Marc: I think Hana and I probably recorded around 6-8 hours maybe between just us!
Hana: We have a responsibility as doc makers to tell the “truth” of any situation and to me that starts with the words of the narrator which have to feel authentic and I think the only way you can do that is through interviewing. Yes, it’s a bit of a heavier lift than just feeding someone words on a script but it allows a much deeper intimacy and connection to the person’s story so I wouldn’t do it any other way. Also, Marc is a phenomenal storyteller so it made my job a lot easier!
Marc: And also outside of our interviews we recorded 80 hours of interviews with individuals who made up the bulk of the narrative of the podcast it was really refreshing to get to sit in the interview seat as well and ask the questions I was really interested in and to learn so much about friends and colleagues and allies.

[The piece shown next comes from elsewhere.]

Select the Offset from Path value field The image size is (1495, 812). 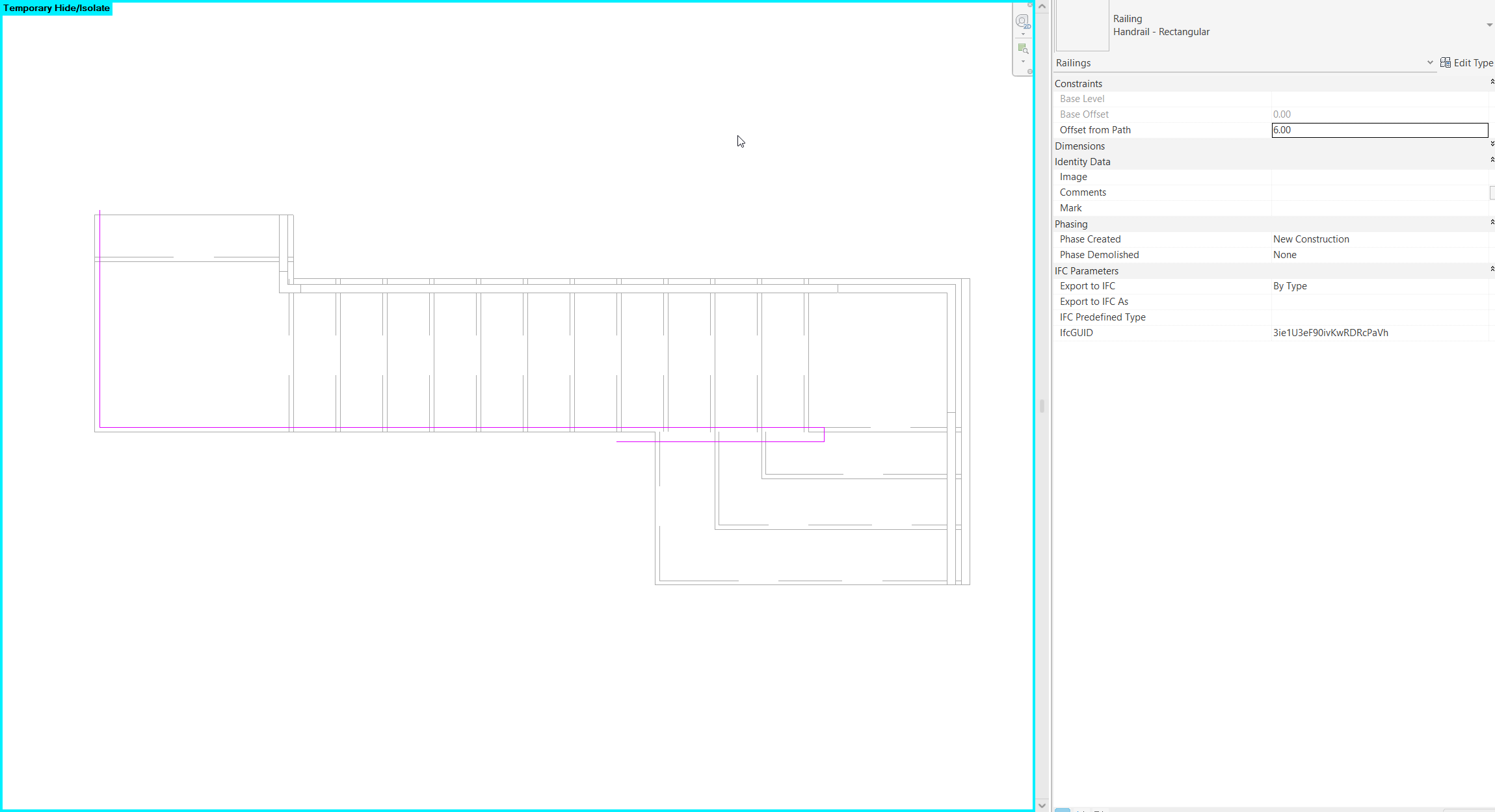1379,129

There are a couple more big budget podcasts about or incorporating HIV that have come out this month – A Positive Life and Love In Gravity – I wonder if you’ve had a chance to listen yet?
Marc: I haven’t had a chance to listen to any of the new podcasts yet. I wish them really well. I welcome them as it’s great that we’re finally hearing all of these narratives about the HIV epidemic. It adds to the wider canon of British history and LGBTQ+ history so I think it’s great that they’re out there.

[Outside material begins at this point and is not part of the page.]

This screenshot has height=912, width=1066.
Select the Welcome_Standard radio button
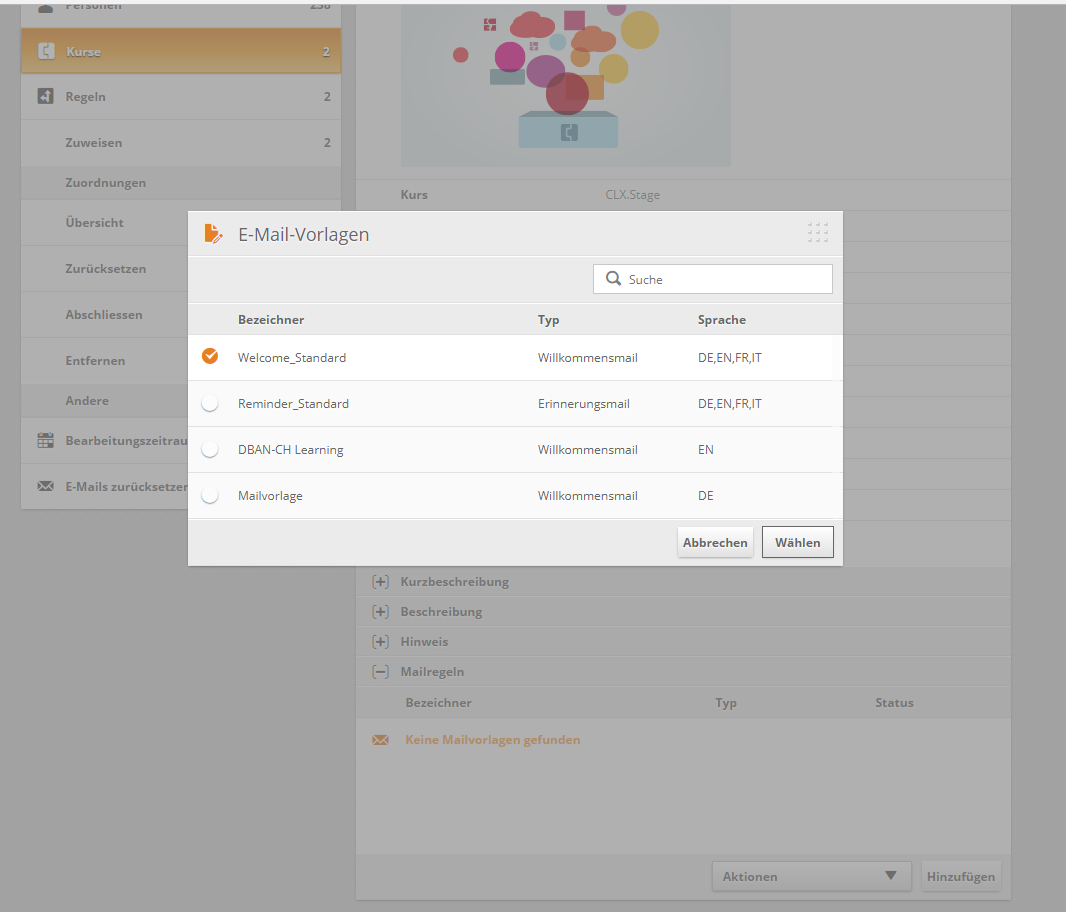(210, 357)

Follow-on question – why do you think this topic is being picked up more at the moment?
Marc: I think the HIV epidemic story is being picked up right now because its 40 years since the first cases were identified and it’s really important this anniversary is marked in various ways. We don’t have a memorial to those we lost in the UK, so this is a great opportunity to remember that history and the people we lost, and to also to remind ourselves that HIV hasn’t gone away, that we still have work to do to end new HIV transmissions and support the lives of people who continue to live with HIV in the UK and globally.
Hana: I agree- and while this year has put HIV back into the mainstream consciousness due to the anniversary and the popularity of shows like “It’s a Sin” it really needs to continue. As Marc said we recorded over 80 hours of interviews for this which we are handing over to Bishops Gate queer archive this autumn – all audio and transcripts and episodes – so that they live on beyond the podcast as a resource. A lot of the retellings of this history have been through a predominantly white lens so we wanted to ensure that these voices don’t get lost.